--- EXCERPTED TEXT ---
####################

On the night of Labor’s election in May last year, Anthony Albanese paid tribute to his mother, the late Maryanne Ellery, who raised him alone in inner-city public housing.
Ellery suffered from rheumatoid arthritis. Her source of income was the invalid pension, an earlier version of today’s disability support pension. That night, Albanese felt her “beaming down” on his election as prime minister.
Almost a year later and Albanese’s deployment of his personal narrative is losing credibility. He needs to rescue his very public relationship with his past, and the federal budget next week is likely to include two changes to this effect.
Changes to JobSeeker
On Monday, news broke that the government looks likely to increase the JobSeeker rate for recipients aged over 55. The Australian Unemployed Workers Union (AUWU) calls it an “opportunistic brain fart”. To my knowledge, no-one has been pushing for this. The excellent Antipoverty Centre has crunched the data: this would leave 684,360 people languishing on the JobSeeker rate of about $50 a day.
In a rental crisis which is unlikely to ease for years, raising the rate for some and not others is pernicious politics. Social security recipients under 55 also need to eat, should be able to attend to their mental and physical health, hold extensive responsibilities to others, use public transport, and much more.
Changes to parenting payment
The second likely change is more welcome. The Howard government’s 2006 welfare to work reforms altered the eligibility rules for the parenting payment, which offers financial assistance to principal carers with parenting responsibilities for a young child. New recipients of the single-parent payment were moved on to the unemployment support once their youngest child turned eight. They also became subject to its punitive conditions, which might include work for the dole.
In 2012, then-prime minister Julia Gillard ended the grandfathering of the Howard government’s changes. Previously, those receiving the parenting payment before 2006 were exempt from the changes, and allowed to remain on the payment until their youngest child turned 16.

####################

--- INFORMATION SHOWN ---

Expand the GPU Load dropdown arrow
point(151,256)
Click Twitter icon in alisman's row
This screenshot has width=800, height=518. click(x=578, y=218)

####################

--- REQUIRED ACTIONS ---
• a. According to the welfare article, what was Maryanne Ellery's source of income?
• b. Reproduce word for word the part of the welfare article that opens with the words containing "Ellery suffered from" and closes with "to this effect.".
The listing is not required for any of this.

--- RESULTS BY TASK ---
• a. The invalid pension, an earlier version of today's disability support pension.

• b.
Ellery suffered from rheumatoid arthritis. Her source of income was the invalid pension, an earlier version of today’s disability support pension. That night, Albanese felt her “beaming down” on his election as prime minister.
Almost a year later and Albanese’s deployment of his personal narrative is losing credibility. He needs to rescue his very public relationship with his past, and the federal budget next week is likely to include two changes to this effect.